Entre 2013 e 2021, muitos menores nas províncias de Sofala, Manica, Tete e Zambézia perderam os pais em tiroteios e raptos. Alguns ficaram ao cuidado de familiares, outros passaram a ser responsáveis pelo seu sustento.
No centro de Moçambique, centenas de crianças ficaram órfãs devido ao conflito armado entre os homens armados da Resistência Nacional Moçambicana (RENAMO), o maior partido da oposição, e as forças do Governo da Frente de Libertação de Moçambique (FRELIMO).
As autoridades não avançam números concretos, mas estimam que perto de 400 crianças órfãs tenham recebido assistência num período de cinco anos em quatro centros de acomodação nas províncias do centro, no momento em que muitos deslocados abandonavam as suas zonas de origem, no âmbito do conflito armado.
Só na vila de Gorongosa, na província de Sofala, cerca de 100 famílias passaram a ser lideradas por menores que perderam os encarregados de educação no conflito, segundo as autoridades municipais.
Elísio toma conta de cinco irmãos
Elísio Zacarias ficou a tomar conta dos seus cinco irmãos em 2015, quando os pais foram sequestrados. Hoje tem 20 anos e ainda reside no bairro de Nhantaca 2, onde funcionou até meados de 2018 um centro de acomodação de deslocados de guerra oriundos de Vunduzi e Canda.
O pai, secretário da FRELIMO, foi sequestrado por homens armados alegadamente da guerrilha da RENAMO e nunca mais voltou. "Nós vivíamos lá em Satundjira, perto de Vunduzi. Como o nosso pai era da FRELIMO, e naquela altura os da RENAMO procuravam membros da FRELIMO, então chegaram em casa à noite e levaram-no", recorda Elísio.
Dias depois voltaram e obrigaram a mãe a levar as panelas, galinhas e cabritos para ir cozinhar para o marido. Elísio nunca mais a viu. Até hoje, tem dificuldades para sustentar os irmãos, sem apoio das autoridades.
Ajuda das autoridades não é suficiente
"Aqui não estamos a viver bem, estamos a sofrer porque não temos comida nem roupa para vestir. Vivemos com base na venda de bambus, lenha e cadeiras de bambu que tiramos no mato", conta o jovem.

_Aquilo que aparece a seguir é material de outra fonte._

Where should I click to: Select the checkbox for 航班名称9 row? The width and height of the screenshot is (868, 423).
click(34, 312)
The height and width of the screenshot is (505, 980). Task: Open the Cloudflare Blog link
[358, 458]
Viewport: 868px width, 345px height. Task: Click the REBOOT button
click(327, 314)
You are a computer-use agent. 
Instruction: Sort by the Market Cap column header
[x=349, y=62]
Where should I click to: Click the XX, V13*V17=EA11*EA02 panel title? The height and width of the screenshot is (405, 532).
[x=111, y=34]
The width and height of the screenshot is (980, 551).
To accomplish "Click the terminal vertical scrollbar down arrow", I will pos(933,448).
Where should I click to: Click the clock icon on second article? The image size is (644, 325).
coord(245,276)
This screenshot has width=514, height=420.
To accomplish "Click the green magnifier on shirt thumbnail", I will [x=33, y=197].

O vereador para a área de ação social no município de Gorongosa, Paulo Mufundisse, não especifica o número de crianças necessitadas que estão ao cuidado da edilidade. Mas garante que as autoridades estão a trabalhar para assegurar o seu sustento.
"Contactámos alguns enfermeiros e técnicos, algumas mães, ao nível dos bairros e vão dar capacitação a essas mães de como preparar papas nutritivas para essas crianças e o município tem apoiado na compra de alguns produtos como óleo, feijão, farinha e ovos", afirma Paulo Mufundisse.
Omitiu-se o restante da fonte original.